Asuragen has launched an RUO kit for the DMPK gene which can have more that 1,000 CTG repeats and is associated with a type of muscular dystrophy, a kit for FMR1 expansion repeats which has been used to demonstrate a correlation between number of repeats and severity of disease, as well as kits for poly-T polymorphisms associated with Alzheimer's disease.

The firm is still considering a US regulatory strategy for these tests, Latham said. "We're monitoring the market very actively," he said, with the possibility of seeking US Food and Drug Administration clearance "once facts and circumstances justify the investment."

The FMR1 kit is CE-IVD marked and has obtained regulatory clearances in Canada, Australia, and South Korea, Latham said. The firm is also in the process of obtaining CE-IVD on its DMPK kit.

Asuragen also develops and markets assays in the oncology space, and has a CE-IVD mark on a BCR-ABL kit and its QuantideX next-generation sequencing oncology panel, for example.

It also recently launched an SMN1 kit as part of a collaboration to develop and commercialize capillary electrophoresis-based tests on the Thermo Fisher Scientific 3500 Dx Series Genetic Analyzer CS2 instrument.
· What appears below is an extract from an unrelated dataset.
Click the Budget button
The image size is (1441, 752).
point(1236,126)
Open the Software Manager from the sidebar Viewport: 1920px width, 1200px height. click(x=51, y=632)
That test measures copy number of a gene linked with spinomuscular atrophy and is a common carrier assay performed on would-be parents.

Asuragen is "working on an assay that can combine SMN1 and SMN2 copy number, reading out on a CE box with very accurate quantification," Latham said. It also is developing assays that can combine CNVs, repeat sequences, SNVs, and indels into "perhaps the first truly unified workflow outside of NGS" that can look at common markers associated with carrier screening and reproductive health.

"You can imagine in the future having a FMR1 kit combined in a single workflow with SMN1 and with SNVs and indels — those are among the most common carrier gene screenings used and can create a very facile approach for labs to run those types of assays and achieve great economy and operational scale, using a method that is far less complex, and, for these targets, far more reliable than NGS," said Latham.